**PROBLEM DESCRIPTION**
Everything from the line containing "Image resolution: width=600 pixels, height=400" through the last line of the data below should be given again exactly, both end lines included and nothing more.

::::::::::

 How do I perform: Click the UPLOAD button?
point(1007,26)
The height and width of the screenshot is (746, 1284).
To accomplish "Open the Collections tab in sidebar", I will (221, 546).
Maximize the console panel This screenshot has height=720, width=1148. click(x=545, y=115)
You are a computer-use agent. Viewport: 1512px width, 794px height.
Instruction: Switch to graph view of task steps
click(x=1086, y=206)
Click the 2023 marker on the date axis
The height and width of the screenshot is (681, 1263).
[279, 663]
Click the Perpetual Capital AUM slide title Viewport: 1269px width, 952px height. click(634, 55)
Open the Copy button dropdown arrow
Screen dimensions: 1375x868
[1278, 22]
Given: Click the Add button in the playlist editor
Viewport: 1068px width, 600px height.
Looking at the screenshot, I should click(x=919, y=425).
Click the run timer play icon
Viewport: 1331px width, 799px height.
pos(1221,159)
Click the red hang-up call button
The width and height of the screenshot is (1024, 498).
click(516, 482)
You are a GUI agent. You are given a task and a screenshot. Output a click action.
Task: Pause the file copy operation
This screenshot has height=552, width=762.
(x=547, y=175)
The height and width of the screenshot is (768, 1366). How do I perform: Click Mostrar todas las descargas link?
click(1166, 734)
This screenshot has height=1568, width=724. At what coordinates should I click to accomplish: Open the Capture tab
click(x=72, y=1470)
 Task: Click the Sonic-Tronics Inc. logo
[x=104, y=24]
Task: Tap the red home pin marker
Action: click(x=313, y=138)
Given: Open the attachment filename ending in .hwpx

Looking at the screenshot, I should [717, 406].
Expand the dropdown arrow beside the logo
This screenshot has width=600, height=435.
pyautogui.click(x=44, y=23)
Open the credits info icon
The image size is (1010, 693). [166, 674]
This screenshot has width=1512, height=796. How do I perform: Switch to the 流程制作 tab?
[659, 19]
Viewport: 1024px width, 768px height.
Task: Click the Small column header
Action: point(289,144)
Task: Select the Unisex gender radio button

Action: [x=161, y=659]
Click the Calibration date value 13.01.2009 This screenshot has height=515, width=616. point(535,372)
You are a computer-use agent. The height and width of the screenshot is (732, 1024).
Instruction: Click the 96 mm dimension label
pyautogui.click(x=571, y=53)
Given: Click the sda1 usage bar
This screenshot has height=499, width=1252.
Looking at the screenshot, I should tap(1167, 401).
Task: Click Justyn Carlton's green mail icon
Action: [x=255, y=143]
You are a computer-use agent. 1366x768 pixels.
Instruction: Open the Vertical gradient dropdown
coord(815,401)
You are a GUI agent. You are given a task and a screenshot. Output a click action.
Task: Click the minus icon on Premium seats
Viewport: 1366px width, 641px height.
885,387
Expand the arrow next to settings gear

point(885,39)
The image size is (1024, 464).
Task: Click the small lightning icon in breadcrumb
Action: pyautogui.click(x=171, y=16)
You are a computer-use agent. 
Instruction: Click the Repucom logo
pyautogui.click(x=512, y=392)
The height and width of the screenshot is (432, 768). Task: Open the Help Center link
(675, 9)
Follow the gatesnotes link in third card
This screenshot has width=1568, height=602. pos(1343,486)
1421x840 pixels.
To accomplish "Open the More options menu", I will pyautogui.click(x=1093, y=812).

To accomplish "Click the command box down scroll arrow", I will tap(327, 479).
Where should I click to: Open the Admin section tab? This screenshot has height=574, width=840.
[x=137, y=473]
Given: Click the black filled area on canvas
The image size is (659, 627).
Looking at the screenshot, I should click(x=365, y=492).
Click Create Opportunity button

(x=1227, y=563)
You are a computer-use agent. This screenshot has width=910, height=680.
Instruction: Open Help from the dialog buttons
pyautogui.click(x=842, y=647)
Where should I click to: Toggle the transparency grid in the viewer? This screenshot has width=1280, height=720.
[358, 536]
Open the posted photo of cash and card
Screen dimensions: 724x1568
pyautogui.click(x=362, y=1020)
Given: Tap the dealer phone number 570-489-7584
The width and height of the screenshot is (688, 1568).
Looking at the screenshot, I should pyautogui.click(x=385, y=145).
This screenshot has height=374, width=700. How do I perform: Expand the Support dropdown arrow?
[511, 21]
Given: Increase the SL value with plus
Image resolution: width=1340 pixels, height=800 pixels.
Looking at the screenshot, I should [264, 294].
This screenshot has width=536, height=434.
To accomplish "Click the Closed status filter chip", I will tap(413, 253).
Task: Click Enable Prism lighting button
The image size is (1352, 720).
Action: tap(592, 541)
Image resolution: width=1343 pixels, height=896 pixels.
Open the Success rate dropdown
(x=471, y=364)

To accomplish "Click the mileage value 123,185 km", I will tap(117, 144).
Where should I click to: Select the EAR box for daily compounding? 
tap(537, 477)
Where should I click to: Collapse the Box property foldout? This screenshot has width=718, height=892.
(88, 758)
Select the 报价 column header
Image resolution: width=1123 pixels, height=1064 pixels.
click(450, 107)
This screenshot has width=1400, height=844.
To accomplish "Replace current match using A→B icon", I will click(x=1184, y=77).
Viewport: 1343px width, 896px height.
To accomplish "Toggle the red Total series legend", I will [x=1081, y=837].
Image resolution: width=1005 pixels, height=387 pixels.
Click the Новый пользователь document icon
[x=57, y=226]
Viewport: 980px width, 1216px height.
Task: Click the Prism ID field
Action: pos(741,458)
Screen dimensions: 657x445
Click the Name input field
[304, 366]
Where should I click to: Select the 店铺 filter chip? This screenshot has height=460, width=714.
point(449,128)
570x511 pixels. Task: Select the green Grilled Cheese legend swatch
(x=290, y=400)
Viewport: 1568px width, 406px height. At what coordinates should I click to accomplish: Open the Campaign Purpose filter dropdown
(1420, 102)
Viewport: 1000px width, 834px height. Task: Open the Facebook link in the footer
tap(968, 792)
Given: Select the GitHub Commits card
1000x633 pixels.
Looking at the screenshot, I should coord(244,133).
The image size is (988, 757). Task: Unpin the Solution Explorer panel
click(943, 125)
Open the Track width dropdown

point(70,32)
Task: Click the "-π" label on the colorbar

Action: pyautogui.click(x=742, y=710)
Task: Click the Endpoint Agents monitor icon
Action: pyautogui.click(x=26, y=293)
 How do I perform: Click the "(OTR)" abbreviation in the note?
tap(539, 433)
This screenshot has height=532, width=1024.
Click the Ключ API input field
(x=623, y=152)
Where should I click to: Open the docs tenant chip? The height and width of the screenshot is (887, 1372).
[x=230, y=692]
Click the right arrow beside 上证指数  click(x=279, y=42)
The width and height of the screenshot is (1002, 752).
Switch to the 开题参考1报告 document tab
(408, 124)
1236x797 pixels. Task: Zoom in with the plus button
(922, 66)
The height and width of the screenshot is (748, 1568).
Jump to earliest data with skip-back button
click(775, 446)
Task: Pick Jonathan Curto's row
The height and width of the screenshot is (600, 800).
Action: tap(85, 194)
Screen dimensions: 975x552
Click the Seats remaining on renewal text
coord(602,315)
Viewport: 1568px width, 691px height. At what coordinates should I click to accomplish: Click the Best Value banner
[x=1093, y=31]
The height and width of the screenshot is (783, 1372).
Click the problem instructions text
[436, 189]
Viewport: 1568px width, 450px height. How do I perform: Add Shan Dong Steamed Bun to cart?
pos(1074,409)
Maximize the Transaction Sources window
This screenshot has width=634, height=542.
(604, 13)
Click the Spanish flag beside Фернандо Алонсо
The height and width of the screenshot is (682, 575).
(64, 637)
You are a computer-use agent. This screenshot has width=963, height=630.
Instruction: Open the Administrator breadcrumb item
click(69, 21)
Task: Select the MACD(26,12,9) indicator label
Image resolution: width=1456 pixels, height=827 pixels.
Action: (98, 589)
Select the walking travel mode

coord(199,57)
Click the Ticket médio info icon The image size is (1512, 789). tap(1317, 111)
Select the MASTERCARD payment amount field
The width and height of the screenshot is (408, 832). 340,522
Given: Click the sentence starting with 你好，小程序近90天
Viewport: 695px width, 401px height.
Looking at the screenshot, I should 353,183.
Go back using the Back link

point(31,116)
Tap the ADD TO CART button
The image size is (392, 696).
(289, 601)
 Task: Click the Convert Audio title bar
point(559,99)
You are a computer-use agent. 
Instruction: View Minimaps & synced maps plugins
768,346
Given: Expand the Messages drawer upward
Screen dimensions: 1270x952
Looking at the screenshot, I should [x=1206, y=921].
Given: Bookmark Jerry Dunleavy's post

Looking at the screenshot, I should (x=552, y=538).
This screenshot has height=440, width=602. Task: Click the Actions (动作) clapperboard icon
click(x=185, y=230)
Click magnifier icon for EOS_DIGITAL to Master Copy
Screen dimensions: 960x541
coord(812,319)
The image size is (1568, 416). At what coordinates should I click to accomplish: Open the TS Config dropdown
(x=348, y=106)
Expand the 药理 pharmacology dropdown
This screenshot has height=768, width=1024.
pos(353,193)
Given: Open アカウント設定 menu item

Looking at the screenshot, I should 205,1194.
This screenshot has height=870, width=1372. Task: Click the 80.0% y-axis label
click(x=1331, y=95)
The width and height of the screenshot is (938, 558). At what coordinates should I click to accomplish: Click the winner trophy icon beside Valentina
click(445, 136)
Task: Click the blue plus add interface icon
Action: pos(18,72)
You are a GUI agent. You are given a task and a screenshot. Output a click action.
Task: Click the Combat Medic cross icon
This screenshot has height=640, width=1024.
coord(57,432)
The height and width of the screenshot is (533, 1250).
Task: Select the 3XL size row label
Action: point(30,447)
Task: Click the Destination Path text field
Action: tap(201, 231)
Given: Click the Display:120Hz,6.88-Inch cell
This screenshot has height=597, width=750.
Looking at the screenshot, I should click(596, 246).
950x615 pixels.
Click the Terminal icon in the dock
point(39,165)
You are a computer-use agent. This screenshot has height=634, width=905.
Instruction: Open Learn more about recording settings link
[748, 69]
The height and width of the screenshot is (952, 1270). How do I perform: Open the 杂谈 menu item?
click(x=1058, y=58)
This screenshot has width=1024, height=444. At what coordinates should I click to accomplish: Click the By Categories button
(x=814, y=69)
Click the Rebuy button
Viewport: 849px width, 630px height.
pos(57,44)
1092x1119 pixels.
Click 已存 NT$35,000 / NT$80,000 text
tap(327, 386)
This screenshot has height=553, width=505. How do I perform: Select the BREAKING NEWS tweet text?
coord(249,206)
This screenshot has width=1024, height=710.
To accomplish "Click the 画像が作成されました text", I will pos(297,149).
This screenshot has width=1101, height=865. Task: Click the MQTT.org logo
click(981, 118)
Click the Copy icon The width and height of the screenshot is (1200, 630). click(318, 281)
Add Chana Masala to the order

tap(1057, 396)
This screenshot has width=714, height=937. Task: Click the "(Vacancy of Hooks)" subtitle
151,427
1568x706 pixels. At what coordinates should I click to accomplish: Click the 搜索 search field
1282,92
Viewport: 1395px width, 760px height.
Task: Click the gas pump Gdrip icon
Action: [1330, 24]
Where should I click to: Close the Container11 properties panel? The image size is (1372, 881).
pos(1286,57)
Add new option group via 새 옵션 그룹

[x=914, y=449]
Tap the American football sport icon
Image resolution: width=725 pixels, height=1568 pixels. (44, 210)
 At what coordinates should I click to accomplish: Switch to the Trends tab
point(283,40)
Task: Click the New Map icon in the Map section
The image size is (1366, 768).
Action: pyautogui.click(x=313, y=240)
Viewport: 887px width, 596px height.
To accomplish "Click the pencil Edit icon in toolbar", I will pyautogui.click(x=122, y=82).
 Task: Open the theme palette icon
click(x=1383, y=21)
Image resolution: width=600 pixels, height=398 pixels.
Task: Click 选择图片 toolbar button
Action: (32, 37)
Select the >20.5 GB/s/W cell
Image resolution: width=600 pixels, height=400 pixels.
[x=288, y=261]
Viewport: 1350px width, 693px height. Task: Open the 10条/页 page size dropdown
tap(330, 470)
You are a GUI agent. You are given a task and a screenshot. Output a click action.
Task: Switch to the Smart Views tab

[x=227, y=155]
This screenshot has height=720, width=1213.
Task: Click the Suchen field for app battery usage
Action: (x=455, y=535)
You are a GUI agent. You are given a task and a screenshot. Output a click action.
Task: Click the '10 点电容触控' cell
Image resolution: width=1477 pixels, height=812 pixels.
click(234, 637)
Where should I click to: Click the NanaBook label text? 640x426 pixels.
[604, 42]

::::::::::

**RESULT OF THE TASK**
Image resolution: width=600 pixels, height=400 pixels.
[x=288, y=261]
Viewport: 1350px width, 693px height. Task: Open the 10条/页 page size dropdown
tap(330, 470)
You are a GUI agent. You are given a task and a screenshot. Output a click action.
Task: Switch to the Smart Views tab

[x=227, y=155]
This screenshot has height=720, width=1213.
Task: Click the Suchen field for app battery usage
Action: (x=455, y=535)
You are a GUI agent. You are given a task and a screenshot. Output a click action.
Task: Click the '10 点电容触控' cell
Image resolution: width=1477 pixels, height=812 pixels.
click(234, 637)
Where should I click to: Click the NanaBook label text? 640x426 pixels.
[604, 42]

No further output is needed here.